Parts of the exercise »
**A)** According to the review page, where does the new check that prevents multiple SGPRs in writelane instructions go?
**B)** Output the review page's text from "Even though writelane" up to and including "constant-bus access).".
[start of Text extract]
This is an archive of the discontinued LLVM Phabricator instance.

[AMDGPU] Fix-up cases where writelane has 2 SGPR operands
ClosedPublic

Authored by dstuttard on Sep 11 2018, 7:40 AM.

Details

Summary

Even though writelane doesn't have the same constraints as other valu
instructions it still can't violate the >1 SGPR operand constraint

Due to later register propagation (e.g. fixing up vgpr operands via
readfirstlane) changing writelane to only have a single SGPR is tricky.

This implementation puts a new check after SIFixSGPRCopies that prevents
multiple SGPRs being used in any writelane instructions.

The algorithm used is to check for trivial copy prop of suitable constants into
one of the SGPR operands and perform that if possible. If this isn't possible
put an explicit copy of Src1 SGPR into M0 and use that instead (this is
allowable for writelane as the constraint is for SGPR read-port and not
constant-bus access).

Diff Detail

Event Timeline

dstuttard created this revision.Sep 11 2018, 7:40 AM
rampitec added inline comments.Sep 11 2018, 12:39 PM
lib/Target/AMDGPU/SIFixSGPRCopies.cpp
457 ↗(On Diff #164878)
[end of Text extract]
[start of Extracted data]
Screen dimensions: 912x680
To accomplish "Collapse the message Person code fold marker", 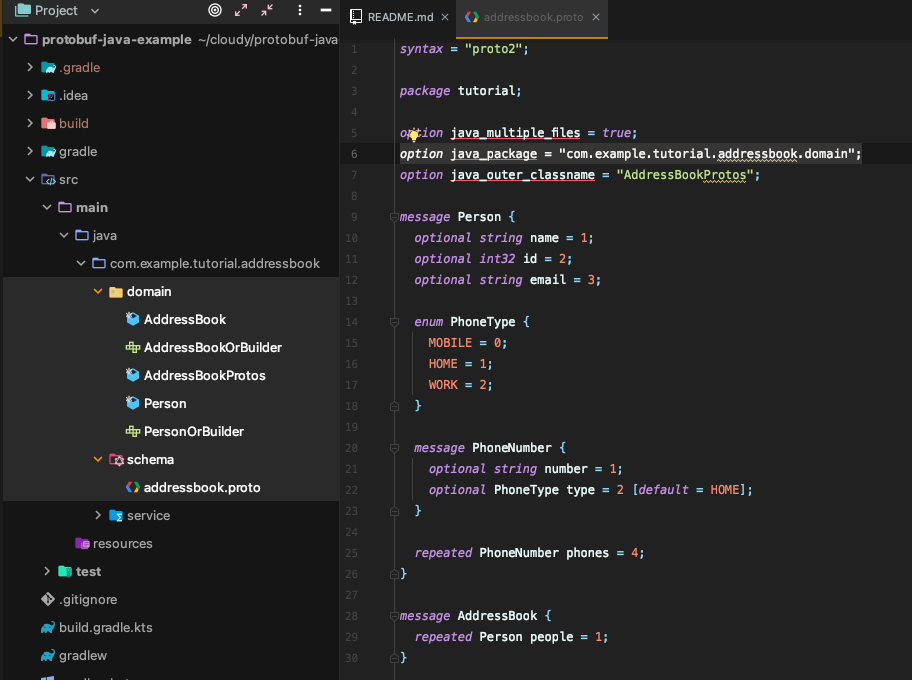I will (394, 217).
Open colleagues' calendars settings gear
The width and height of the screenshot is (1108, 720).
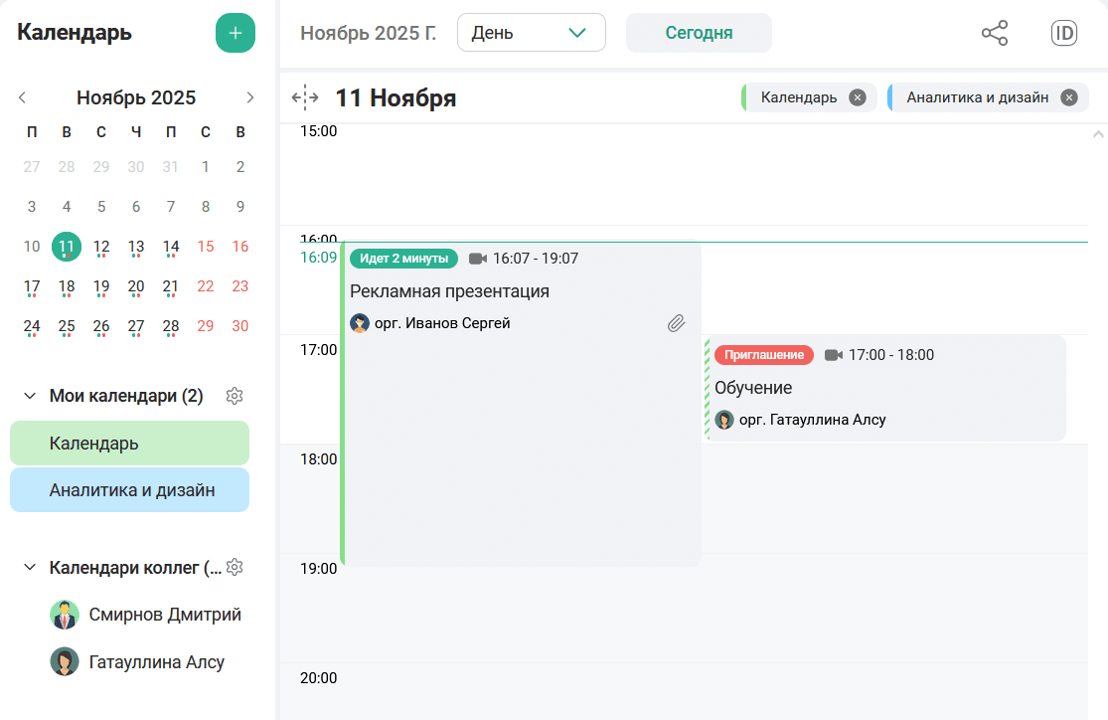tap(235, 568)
[end of Extracted data]
Exercise answers »
**A)** After SIFixSGPRCopies.

**B)**
Even though writelane doesn't have the same constraints as other valu
instructions it still can't violate the >1 SGPR operand constraint

Due to later register propagation (e.g. fixing up vgpr operands via
readfirstlane) changing writelane to only have a single SGPR is tricky.

This implementation puts a new check after SIFixSGPRCopies that prevents
multiple SGPRs being used in any writelane instructions.

The algorithm used is to check for trivial copy prop of suitable constants into
one of the SGPR operands and perform that if possible. If this isn't possible
put an explicit copy of Src1 SGPR into M0 and use that instead (this is
allowable for writelane as the constraint is for SGPR read-port and not
constant-bus access).